## [ENTRIES]
○ ○ ○
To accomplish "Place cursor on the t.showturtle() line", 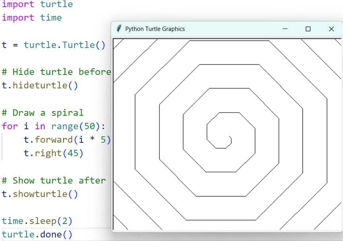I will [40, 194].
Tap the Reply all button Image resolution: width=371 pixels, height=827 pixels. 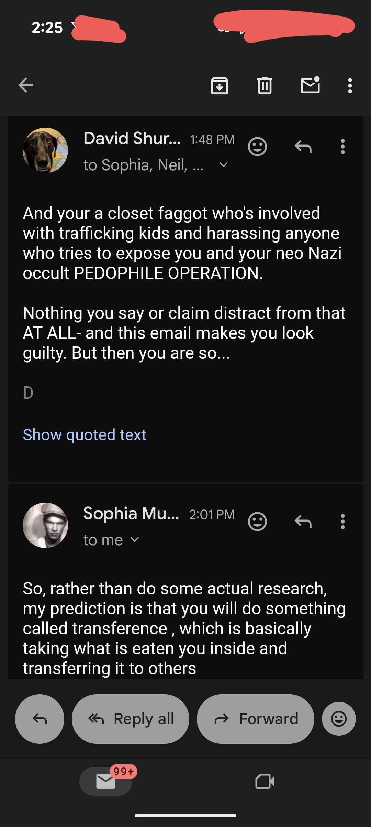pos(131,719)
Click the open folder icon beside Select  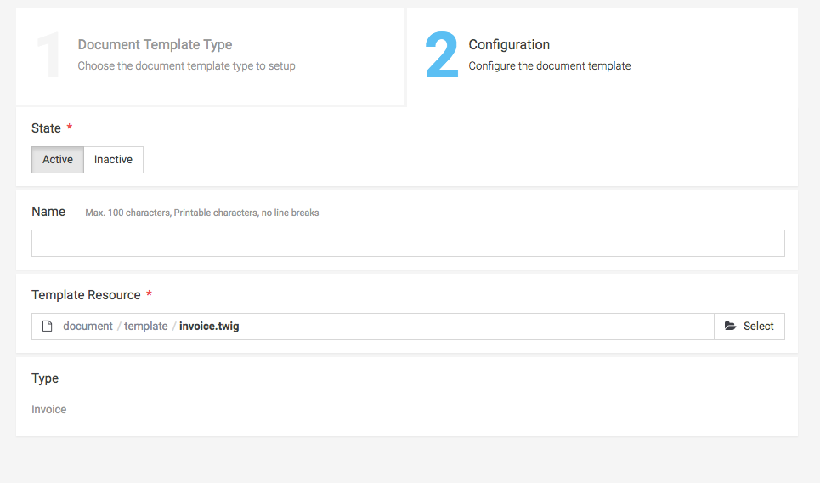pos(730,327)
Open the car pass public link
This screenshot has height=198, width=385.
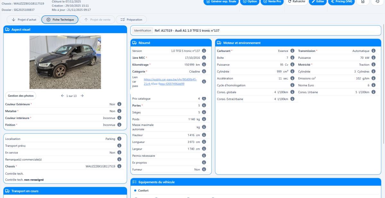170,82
○ ○ ○
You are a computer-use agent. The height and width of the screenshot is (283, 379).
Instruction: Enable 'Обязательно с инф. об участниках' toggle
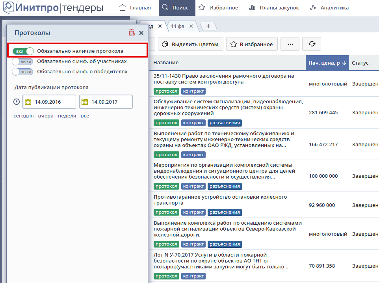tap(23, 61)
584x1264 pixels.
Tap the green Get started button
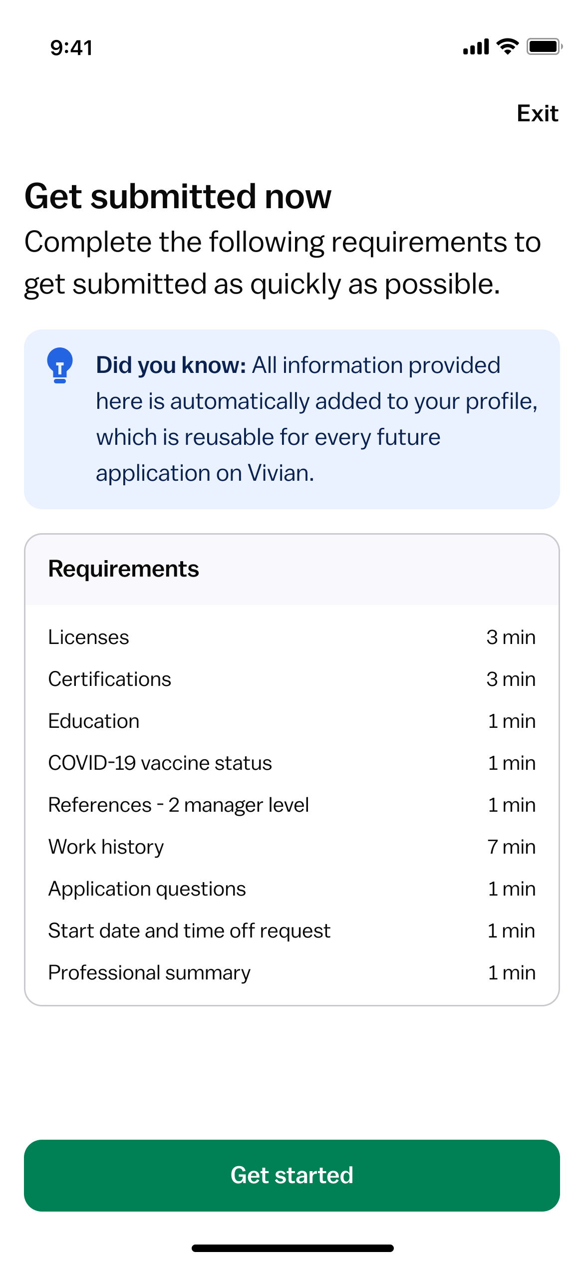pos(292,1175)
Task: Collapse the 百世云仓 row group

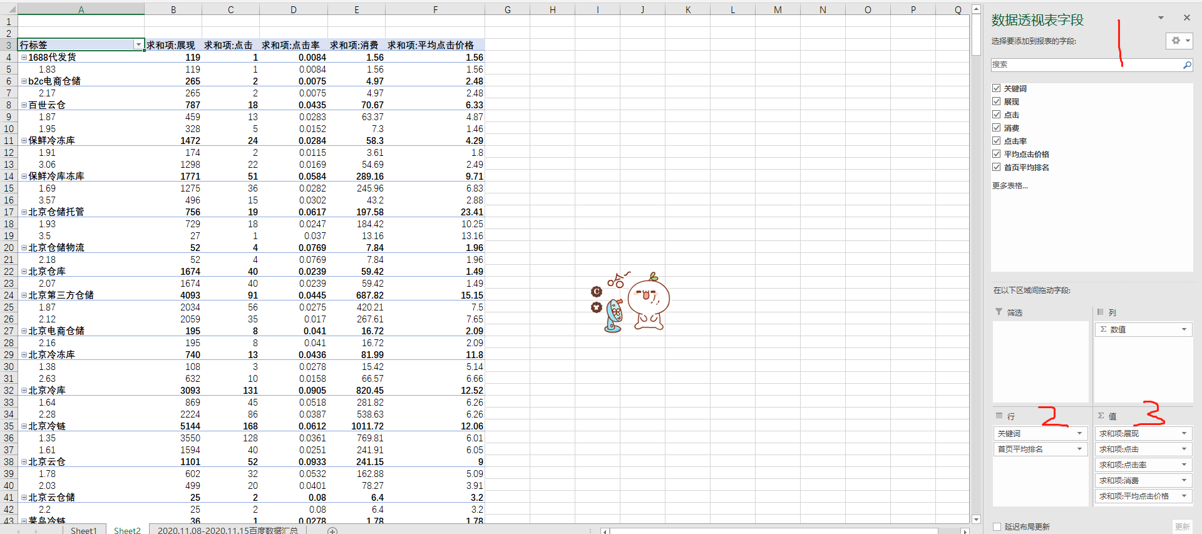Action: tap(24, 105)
○ ○ ○
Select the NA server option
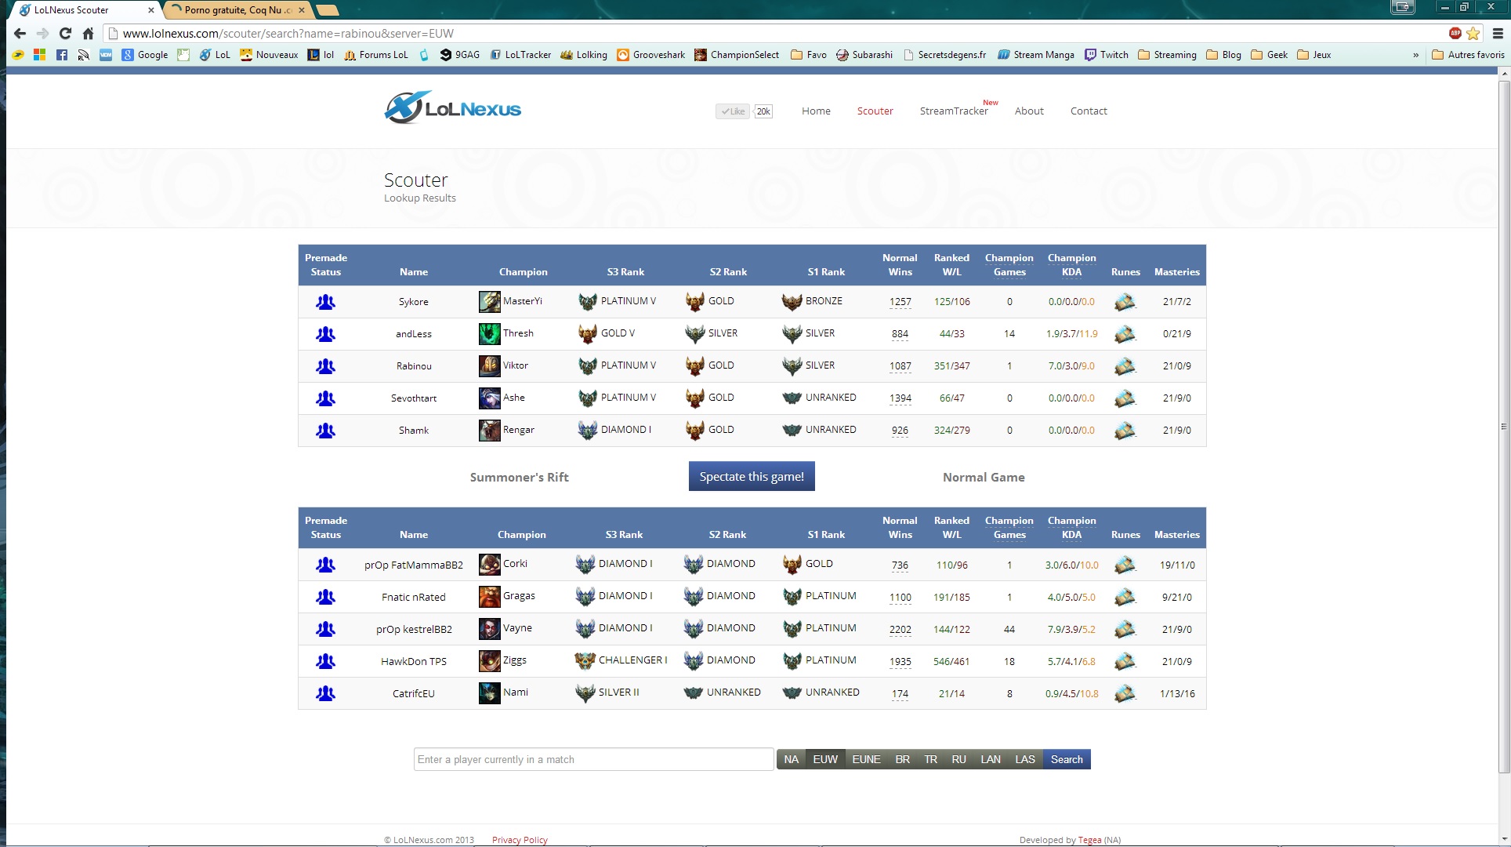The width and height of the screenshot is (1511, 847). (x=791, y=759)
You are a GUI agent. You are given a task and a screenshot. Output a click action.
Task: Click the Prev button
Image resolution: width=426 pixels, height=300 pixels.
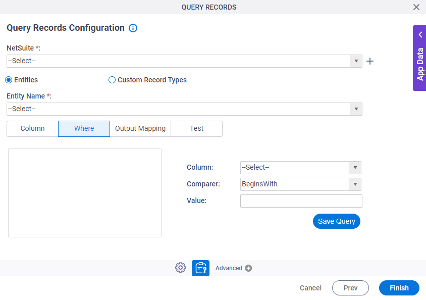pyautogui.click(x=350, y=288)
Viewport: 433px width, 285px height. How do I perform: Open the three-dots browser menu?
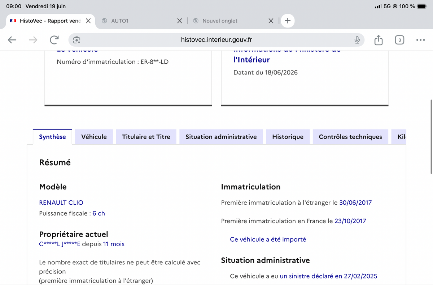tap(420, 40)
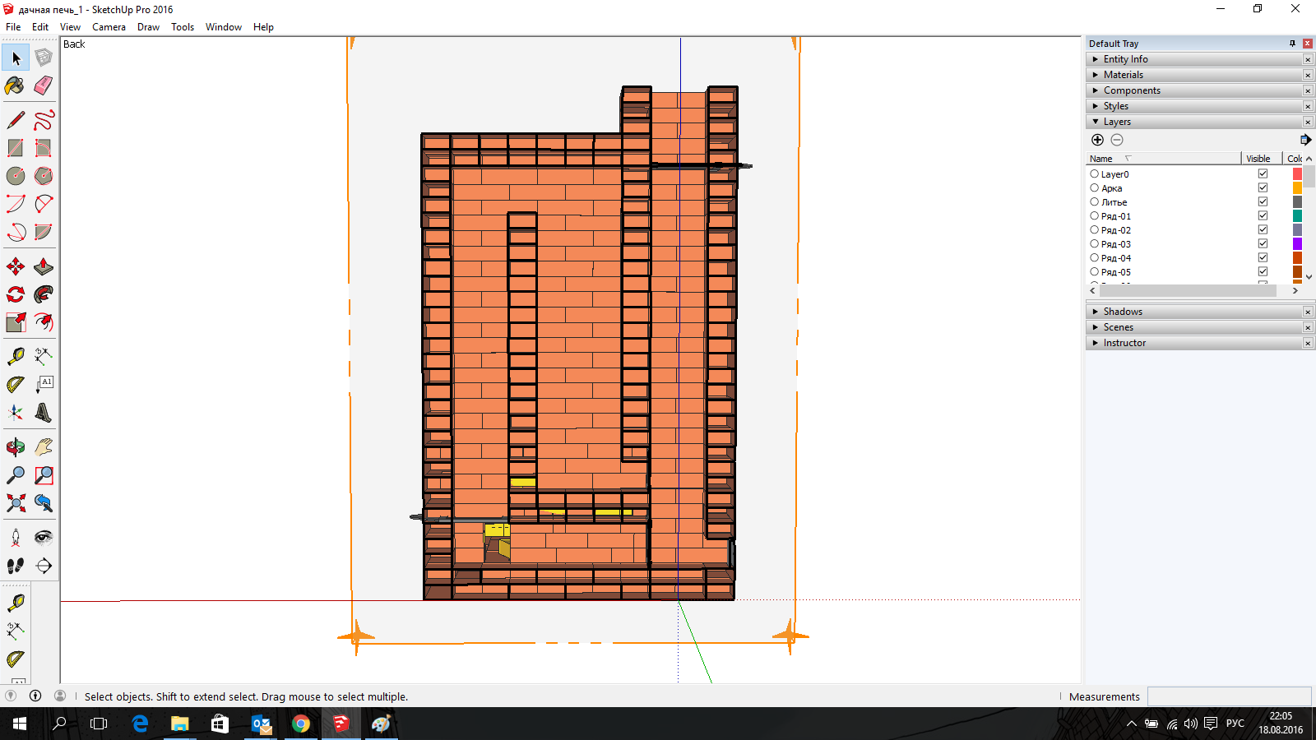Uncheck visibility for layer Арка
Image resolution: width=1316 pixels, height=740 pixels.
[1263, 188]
○ ○ ○
Quote the material from the line containing "Viewport: 433px width, 285px" up to and including the line containing "[1263, 188]", leaving the pictures out of your answer.

Viewport: 433px width, 285px height. How do I perform: Open the three-dots browser menu?
tap(420, 40)
Uncheck visibility for layer Арка
Image resolution: width=1316 pixels, height=740 pixels.
[1263, 188]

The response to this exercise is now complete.